Since its formation in 1969 the Swapo Party Youth League (SPYL) has been a vital and influential part of the ruling party Swapo. The league has been home to some men and women of great stature and intellectual giants with impregnable leadership acumen and credentials.
Apart from it being the conveyor belt of Swapo’s ideologies, policies and programmes, the SPYL has also been the grooming school of future leaders for both the ruling party and country.
The league famously groomed the likes of Jerry Ekandjo, Pohamba Shifeta, Kazenambo Kazenambo and Charles Namoloh who all served or are still serving as Cabinet ministers in our country.
It also served as an incubator for several current and former deputy ministers, diplomats and other leaders in government and the private sector.
The current SPYL – whose leaders traded punches last weekend because they seemingly could not differ maturely – bears no resemblance to the one that produced the leaders earlier mentioned.

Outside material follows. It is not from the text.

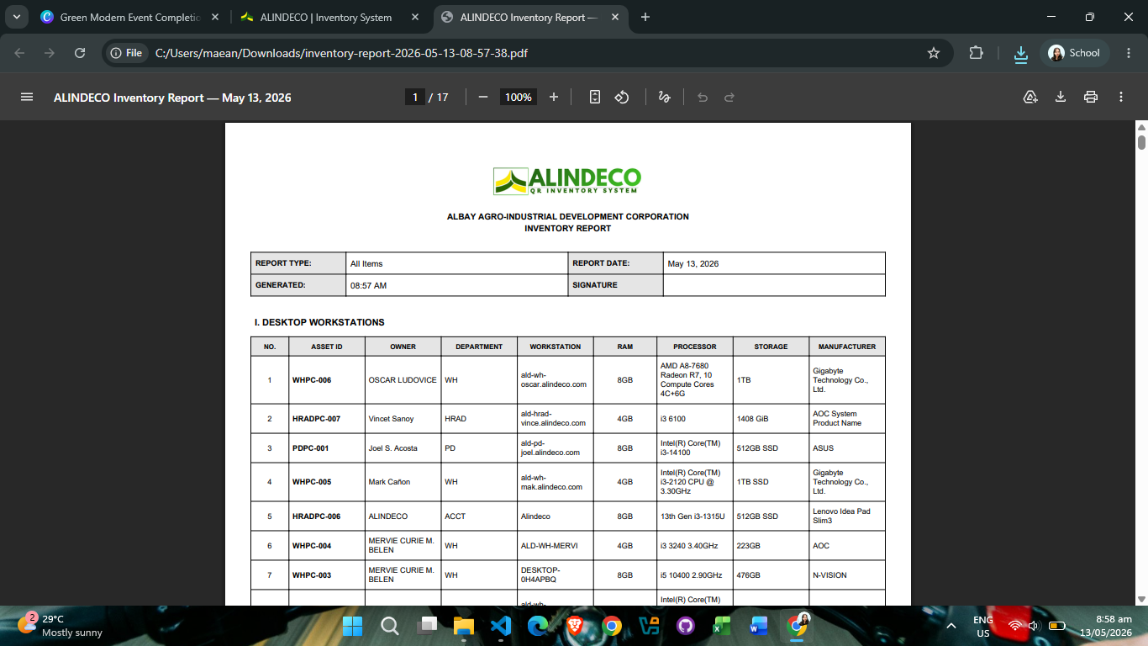Download the PDF from the viewer toolbar
The image size is (1148, 646).
pos(1061,98)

Factional tendencies have reached worrying proportions such that the Swapo headquarters, a sacred place in political circles, was turned into a turf for physical assaults. We neither support the physical act, nor the verbal attacks that seemingly prompted it.
Even its detractors would, perhaps in whispers, agree that the SPYL occupies an important space in Namibia’s political history. Whatever the league does or says leaves an indelible mark.
Unfortunately, the weekend’s incident too would form part of the history of this once respected body. The physical scuffle is a far cry from what the SPYL was and is meant to be.
The fight is an indictment of the league’s sad current state and goes a long way to show the lack of organisational and leadership discipline within the youth organisation today.
For the constituency that the SPYL represents – the Namibian youth – it is simply difficult to listen to leaders who cannot handle their differences maturely and with verbal conviction.
Yet the SPYL has been a vehicle for Swapo to reach out to young people in this country, who in fact form the majority of the populace.
What happened to the SPYL that manufactured leaders of high intellectual capacity, vision and good leadership skills? What happened to the SPYL that debated issues and not personalities?
Even in its heyday as a militant body, the SPYL never had high-profile incidents of physical confrontations.
The Swapo leaders have often tried to let the league handle its own affairs without interference, but this episode could be used by some rogue elements in the mother body to interfere and use the league to pursue their own parochial interests.
The current SPYL lives in a better era. More of its members have tasted education, freedom and democracy. The league also has better resources today than it did during its formative years in Tanzania.
This exposure, and resources, should have naturally armed the current crop with better leadership and other skills, including the know-how of having an educated conversation even when there is a clash of perspectives.
With all these advantages, the SPYL ought to navigate its way around issues and not let it become a shadow of what it used to be. The SPYL’s glory days should be today, not yesteryears.